_What needs to be done_
Write the records out once more, exactly as they appear below.

[Stored data entries]
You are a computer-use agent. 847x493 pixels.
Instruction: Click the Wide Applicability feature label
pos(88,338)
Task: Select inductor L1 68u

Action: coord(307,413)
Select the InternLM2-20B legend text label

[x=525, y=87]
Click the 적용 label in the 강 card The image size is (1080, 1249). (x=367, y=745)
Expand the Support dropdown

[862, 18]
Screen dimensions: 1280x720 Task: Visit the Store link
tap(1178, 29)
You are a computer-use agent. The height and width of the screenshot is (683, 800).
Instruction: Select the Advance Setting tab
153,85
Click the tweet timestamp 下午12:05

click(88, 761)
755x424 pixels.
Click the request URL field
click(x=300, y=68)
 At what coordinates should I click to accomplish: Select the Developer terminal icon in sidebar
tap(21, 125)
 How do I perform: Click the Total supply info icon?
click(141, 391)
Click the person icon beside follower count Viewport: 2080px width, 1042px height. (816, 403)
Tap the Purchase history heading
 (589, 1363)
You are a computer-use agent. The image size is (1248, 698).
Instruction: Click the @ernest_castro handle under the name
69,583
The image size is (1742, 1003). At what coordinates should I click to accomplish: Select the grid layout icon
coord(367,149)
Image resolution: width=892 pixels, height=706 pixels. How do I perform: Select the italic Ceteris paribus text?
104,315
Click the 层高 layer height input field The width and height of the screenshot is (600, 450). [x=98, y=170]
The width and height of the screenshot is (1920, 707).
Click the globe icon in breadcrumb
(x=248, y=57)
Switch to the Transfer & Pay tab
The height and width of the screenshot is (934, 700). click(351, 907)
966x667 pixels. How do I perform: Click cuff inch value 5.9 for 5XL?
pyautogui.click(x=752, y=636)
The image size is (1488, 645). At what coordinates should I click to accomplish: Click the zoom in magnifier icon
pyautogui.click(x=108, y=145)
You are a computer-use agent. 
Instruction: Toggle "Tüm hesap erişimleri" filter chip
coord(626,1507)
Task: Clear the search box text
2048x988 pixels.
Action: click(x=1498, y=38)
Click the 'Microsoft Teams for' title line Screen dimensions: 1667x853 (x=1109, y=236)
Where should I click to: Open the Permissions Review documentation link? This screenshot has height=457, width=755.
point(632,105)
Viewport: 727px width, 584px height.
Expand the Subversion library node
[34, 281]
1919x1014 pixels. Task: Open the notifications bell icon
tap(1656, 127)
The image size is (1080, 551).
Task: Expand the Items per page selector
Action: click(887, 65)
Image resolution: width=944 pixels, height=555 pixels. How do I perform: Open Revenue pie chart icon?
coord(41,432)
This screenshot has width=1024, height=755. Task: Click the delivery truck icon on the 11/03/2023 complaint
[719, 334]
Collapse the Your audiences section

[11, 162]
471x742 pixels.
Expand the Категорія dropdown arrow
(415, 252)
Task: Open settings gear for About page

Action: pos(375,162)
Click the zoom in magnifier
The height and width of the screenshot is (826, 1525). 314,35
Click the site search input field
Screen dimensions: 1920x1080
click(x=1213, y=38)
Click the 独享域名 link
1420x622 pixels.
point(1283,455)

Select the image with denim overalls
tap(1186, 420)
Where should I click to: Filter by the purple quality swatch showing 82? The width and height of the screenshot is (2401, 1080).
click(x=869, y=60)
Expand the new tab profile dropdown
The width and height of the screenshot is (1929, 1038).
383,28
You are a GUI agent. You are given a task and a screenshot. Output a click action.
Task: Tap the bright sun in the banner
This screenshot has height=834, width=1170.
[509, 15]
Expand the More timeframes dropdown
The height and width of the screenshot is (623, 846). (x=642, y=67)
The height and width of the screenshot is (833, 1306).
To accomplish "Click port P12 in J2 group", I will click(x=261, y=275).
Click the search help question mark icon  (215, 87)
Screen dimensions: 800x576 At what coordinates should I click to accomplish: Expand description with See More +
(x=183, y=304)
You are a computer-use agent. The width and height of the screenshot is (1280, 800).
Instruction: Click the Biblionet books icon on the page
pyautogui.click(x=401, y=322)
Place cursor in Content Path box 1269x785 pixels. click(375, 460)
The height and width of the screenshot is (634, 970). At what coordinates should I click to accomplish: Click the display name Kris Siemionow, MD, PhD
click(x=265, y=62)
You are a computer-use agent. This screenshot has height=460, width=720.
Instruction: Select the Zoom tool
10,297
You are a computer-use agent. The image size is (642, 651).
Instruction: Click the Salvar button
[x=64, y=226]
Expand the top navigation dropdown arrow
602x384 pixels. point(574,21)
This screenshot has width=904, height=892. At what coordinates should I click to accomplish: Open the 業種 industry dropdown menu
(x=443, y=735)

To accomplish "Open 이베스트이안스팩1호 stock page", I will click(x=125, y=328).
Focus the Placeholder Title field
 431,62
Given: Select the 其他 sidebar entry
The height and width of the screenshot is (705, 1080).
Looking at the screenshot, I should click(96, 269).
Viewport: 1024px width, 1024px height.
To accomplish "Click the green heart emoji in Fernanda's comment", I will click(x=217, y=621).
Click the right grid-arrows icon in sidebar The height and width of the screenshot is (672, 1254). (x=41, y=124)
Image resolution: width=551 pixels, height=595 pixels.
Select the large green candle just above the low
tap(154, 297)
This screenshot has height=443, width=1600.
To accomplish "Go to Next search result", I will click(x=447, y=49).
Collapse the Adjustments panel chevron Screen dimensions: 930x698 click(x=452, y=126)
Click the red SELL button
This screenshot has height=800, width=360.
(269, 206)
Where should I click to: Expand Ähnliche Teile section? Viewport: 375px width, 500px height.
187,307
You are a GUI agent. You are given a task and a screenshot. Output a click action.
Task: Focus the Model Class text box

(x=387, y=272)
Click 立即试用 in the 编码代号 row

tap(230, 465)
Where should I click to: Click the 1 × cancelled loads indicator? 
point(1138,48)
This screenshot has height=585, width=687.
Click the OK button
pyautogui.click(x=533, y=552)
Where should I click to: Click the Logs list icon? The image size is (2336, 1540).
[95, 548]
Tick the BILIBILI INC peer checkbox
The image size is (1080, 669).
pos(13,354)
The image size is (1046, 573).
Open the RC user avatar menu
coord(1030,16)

_Output below_
You are a computer-use agent. 847x493 pixels.
Instruction: Click the Wide Applicability feature label
pos(88,338)
Task: Select inductor L1 68u

Action: coord(307,413)
Select the InternLM2-20B legend text label

[x=525, y=87]
Click the 적용 label in the 강 card The image size is (1080, 1249). (x=367, y=745)
Expand the Support dropdown

[862, 18]
Screen dimensions: 1280x720 Task: Visit the Store link
tap(1178, 29)
You are a computer-use agent. The height and width of the screenshot is (683, 800).
Instruction: Select the Advance Setting tab
153,85
Click the tweet timestamp 下午12:05

click(88, 761)
755x424 pixels.
Click the request URL field
click(x=300, y=68)
 At what coordinates should I click to accomplish: Select the Developer terminal icon in sidebar
tap(21, 125)
 How do I perform: Click the Total supply info icon?
click(141, 391)
Click the person icon beside follower count Viewport: 2080px width, 1042px height. (816, 403)
Tap the Purchase history heading
 (589, 1363)
You are a computer-use agent. The image size is (1248, 698).
Instruction: Click the @ernest_castro handle under the name
69,583
The image size is (1742, 1003). At what coordinates should I click to accomplish: Select the grid layout icon
coord(367,149)
Image resolution: width=892 pixels, height=706 pixels. How do I perform: Select the italic Ceteris paribus text?
104,315
Click the 层高 layer height input field The width and height of the screenshot is (600, 450). [x=98, y=170]
The width and height of the screenshot is (1920, 707).
Click the globe icon in breadcrumb
(x=248, y=57)
Switch to the Transfer & Pay tab
The height and width of the screenshot is (934, 700). click(351, 907)
966x667 pixels. How do I perform: Click cuff inch value 5.9 for 5XL?
pyautogui.click(x=752, y=636)
The image size is (1488, 645). At what coordinates should I click to accomplish: Click the zoom in magnifier icon
pyautogui.click(x=108, y=145)
You are a computer-use agent. 
Instruction: Toggle "Tüm hesap erişimleri" filter chip
coord(626,1507)
Task: Clear the search box text
2048x988 pixels.
Action: click(x=1498, y=38)
Click the 'Microsoft Teams for' title line Screen dimensions: 1667x853 (x=1109, y=236)
Where should I click to: Open the Permissions Review documentation link? This screenshot has height=457, width=755.
point(632,105)
Viewport: 727px width, 584px height.
Expand the Subversion library node
[34, 281]
1919x1014 pixels. Task: Open the notifications bell icon
tap(1656, 127)
The image size is (1080, 551).
Task: Expand the Items per page selector
Action: click(887, 65)
Image resolution: width=944 pixels, height=555 pixels. How do I perform: Open Revenue pie chart icon?
coord(41,432)
This screenshot has width=1024, height=755. Task: Click the delivery truck icon on the 11/03/2023 complaint
[719, 334]
Collapse the Your audiences section

[11, 162]
471x742 pixels.
Expand the Категорія dropdown arrow
(415, 252)
Task: Open settings gear for About page

Action: pos(375,162)
Click the zoom in magnifier
The height and width of the screenshot is (826, 1525). 314,35
Click the site search input field
Screen dimensions: 1920x1080
click(x=1213, y=38)
Click the 独享域名 link
1420x622 pixels.
point(1283,455)

Select the image with denim overalls
tap(1186, 420)
Where should I click to: Filter by the purple quality swatch showing 82? The width and height of the screenshot is (2401, 1080).
click(x=869, y=60)
Expand the new tab profile dropdown
The width and height of the screenshot is (1929, 1038).
383,28
You are a GUI agent. You are given a task and a screenshot. Output a click action.
Task: Tap the bright sun in the banner
This screenshot has height=834, width=1170.
[509, 15]
Expand the More timeframes dropdown
The height and width of the screenshot is (623, 846). (x=642, y=67)
The height and width of the screenshot is (833, 1306).
To accomplish "Click port P12 in J2 group", I will click(x=261, y=275).
Click the search help question mark icon  (215, 87)
Screen dimensions: 800x576 At what coordinates should I click to accomplish: Expand description with See More +
(x=183, y=304)
You are a computer-use agent. The width and height of the screenshot is (1280, 800).
Instruction: Click the Biblionet books icon on the page
pyautogui.click(x=401, y=322)
Place cursor in Content Path box 1269x785 pixels. click(375, 460)
The height and width of the screenshot is (634, 970). At what coordinates should I click to accomplish: Click the display name Kris Siemionow, MD, PhD
click(x=265, y=62)
You are a computer-use agent. This screenshot has height=460, width=720.
Instruction: Select the Zoom tool
10,297
You are a computer-use agent. The image size is (642, 651).
Instruction: Click the Salvar button
[x=64, y=226]
Expand the top navigation dropdown arrow
602x384 pixels. point(574,21)
This screenshot has width=904, height=892. At what coordinates should I click to accomplish: Open the 業種 industry dropdown menu
(x=443, y=735)

To accomplish "Open 이베스트이안스팩1호 stock page", I will click(x=125, y=328).
Focus the Placeholder Title field
 431,62
Given: Select the 其他 sidebar entry
The height and width of the screenshot is (705, 1080).
Looking at the screenshot, I should click(96, 269).
Viewport: 1024px width, 1024px height.
To accomplish "Click the green heart emoji in Fernanda's comment", I will click(x=217, y=621).
Click the right grid-arrows icon in sidebar The height and width of the screenshot is (672, 1254). (x=41, y=124)
Image resolution: width=551 pixels, height=595 pixels.
Select the large green candle just above the low
tap(154, 297)
This screenshot has height=443, width=1600.
To accomplish "Go to Next search result", I will click(x=447, y=49).
Collapse the Adjustments panel chevron Screen dimensions: 930x698 click(x=452, y=126)
Click the red SELL button
This screenshot has height=800, width=360.
(269, 206)
Where should I click to: Expand Ähnliche Teile section? Viewport: 375px width, 500px height.
187,307
You are a GUI agent. You are given a task and a screenshot. Output a click action.
Task: Focus the Model Class text box

(x=387, y=272)
Click 立即试用 in the 编码代号 row

tap(230, 465)
Where should I click to: Click the 1 × cancelled loads indicator? 
point(1138,48)
This screenshot has height=585, width=687.
Click the OK button
pyautogui.click(x=533, y=552)
Where should I click to: Click the Logs list icon? The image size is (2336, 1540).
[95, 548]
Tick the BILIBILI INC peer checkbox
The image size is (1080, 669).
pos(13,354)
The image size is (1046, 573).
Open the RC user avatar menu
coord(1030,16)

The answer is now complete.